--- What is expected ---
Copy out each line in the material below that has the word "window".

--- Data to examine ---
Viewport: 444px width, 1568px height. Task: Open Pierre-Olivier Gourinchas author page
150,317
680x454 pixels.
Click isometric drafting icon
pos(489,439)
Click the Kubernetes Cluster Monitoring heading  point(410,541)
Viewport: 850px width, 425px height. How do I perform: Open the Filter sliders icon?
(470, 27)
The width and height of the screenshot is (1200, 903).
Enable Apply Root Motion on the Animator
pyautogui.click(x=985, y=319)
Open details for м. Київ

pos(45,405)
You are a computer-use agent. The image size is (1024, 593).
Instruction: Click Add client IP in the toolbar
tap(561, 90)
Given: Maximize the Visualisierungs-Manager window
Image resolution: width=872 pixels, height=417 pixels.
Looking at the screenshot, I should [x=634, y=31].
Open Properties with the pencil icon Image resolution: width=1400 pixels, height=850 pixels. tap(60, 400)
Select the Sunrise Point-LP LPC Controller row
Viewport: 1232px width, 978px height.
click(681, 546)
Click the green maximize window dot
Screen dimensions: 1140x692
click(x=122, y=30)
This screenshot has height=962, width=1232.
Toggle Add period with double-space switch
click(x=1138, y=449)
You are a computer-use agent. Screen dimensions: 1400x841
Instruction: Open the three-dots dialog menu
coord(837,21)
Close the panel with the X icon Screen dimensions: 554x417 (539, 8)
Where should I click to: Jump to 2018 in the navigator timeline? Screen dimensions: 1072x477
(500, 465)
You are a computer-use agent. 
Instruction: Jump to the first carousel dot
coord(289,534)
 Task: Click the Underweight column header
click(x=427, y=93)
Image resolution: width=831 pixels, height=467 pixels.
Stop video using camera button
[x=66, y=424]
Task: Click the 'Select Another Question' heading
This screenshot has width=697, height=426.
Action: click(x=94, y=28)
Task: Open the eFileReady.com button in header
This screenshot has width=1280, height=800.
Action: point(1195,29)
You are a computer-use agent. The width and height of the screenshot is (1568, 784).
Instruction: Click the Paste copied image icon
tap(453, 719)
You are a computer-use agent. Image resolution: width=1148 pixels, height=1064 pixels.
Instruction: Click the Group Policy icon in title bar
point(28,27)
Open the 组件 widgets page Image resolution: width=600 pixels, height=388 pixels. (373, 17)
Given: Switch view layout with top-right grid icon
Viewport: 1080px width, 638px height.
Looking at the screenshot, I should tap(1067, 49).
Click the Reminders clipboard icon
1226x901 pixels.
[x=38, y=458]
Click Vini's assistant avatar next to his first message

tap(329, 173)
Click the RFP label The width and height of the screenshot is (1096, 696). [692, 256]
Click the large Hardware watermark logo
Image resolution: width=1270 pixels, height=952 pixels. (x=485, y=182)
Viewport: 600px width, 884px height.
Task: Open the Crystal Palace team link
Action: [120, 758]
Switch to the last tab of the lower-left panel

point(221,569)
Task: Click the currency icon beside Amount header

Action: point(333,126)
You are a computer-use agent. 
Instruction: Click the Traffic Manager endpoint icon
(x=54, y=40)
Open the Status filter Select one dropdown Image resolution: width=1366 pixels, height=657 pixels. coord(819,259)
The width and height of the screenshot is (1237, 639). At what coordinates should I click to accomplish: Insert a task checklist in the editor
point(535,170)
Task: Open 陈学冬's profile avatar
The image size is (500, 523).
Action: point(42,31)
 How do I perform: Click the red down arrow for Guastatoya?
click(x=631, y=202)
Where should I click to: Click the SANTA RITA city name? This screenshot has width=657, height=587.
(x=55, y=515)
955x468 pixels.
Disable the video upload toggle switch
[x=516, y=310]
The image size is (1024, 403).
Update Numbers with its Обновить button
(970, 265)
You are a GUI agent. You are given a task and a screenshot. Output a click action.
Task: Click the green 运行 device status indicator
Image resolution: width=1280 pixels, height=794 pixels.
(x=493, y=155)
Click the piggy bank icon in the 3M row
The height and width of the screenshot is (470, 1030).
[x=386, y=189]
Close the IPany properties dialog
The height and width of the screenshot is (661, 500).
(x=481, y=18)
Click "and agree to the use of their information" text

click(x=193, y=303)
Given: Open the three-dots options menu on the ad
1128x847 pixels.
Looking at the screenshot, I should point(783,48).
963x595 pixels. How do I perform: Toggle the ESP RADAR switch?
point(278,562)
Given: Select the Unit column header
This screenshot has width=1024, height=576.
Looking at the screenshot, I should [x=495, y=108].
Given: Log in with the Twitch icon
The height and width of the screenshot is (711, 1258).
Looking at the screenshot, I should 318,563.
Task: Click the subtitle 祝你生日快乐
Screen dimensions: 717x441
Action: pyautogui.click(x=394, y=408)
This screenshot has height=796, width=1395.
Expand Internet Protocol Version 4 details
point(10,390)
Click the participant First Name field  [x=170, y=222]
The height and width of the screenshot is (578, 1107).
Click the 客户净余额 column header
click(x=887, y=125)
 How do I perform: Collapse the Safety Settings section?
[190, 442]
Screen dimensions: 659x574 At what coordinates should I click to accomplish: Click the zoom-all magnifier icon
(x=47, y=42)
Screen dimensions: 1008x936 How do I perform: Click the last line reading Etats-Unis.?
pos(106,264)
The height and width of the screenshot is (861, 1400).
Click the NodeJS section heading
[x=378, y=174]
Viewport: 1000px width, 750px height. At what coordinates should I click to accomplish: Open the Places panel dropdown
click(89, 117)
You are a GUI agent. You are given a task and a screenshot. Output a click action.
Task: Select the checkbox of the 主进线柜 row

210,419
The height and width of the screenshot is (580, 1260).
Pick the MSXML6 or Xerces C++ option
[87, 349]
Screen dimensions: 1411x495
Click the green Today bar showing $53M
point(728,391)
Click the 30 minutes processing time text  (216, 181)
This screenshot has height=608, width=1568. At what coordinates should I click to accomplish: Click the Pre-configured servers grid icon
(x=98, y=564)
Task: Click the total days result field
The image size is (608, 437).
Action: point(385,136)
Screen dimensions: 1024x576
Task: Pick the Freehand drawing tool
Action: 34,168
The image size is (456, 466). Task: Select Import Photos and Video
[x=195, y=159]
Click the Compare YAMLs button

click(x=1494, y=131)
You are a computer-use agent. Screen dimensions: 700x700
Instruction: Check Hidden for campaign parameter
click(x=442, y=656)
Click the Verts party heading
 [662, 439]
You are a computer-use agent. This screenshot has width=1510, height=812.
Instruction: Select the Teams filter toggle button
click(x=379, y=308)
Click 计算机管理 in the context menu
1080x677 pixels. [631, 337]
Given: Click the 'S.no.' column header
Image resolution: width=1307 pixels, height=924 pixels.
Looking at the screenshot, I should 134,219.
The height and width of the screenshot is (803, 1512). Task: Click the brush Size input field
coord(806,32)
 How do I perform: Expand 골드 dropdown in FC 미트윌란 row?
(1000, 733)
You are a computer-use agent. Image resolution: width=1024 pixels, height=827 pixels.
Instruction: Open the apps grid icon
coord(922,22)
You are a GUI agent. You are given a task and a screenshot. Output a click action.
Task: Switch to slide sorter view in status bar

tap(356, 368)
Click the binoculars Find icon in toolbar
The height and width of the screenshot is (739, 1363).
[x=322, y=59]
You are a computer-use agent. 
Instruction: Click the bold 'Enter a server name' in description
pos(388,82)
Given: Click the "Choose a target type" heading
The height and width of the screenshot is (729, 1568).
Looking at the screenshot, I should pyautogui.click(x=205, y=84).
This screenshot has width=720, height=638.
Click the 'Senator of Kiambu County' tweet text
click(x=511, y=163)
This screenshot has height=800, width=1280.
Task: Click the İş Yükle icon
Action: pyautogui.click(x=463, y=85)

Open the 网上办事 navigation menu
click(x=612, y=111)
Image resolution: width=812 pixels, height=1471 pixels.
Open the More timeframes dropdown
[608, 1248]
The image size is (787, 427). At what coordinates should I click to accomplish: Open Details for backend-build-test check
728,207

--- Answer box ---
Given: Maximize the Visualisierungs-Manager window
Click the green maximize window dot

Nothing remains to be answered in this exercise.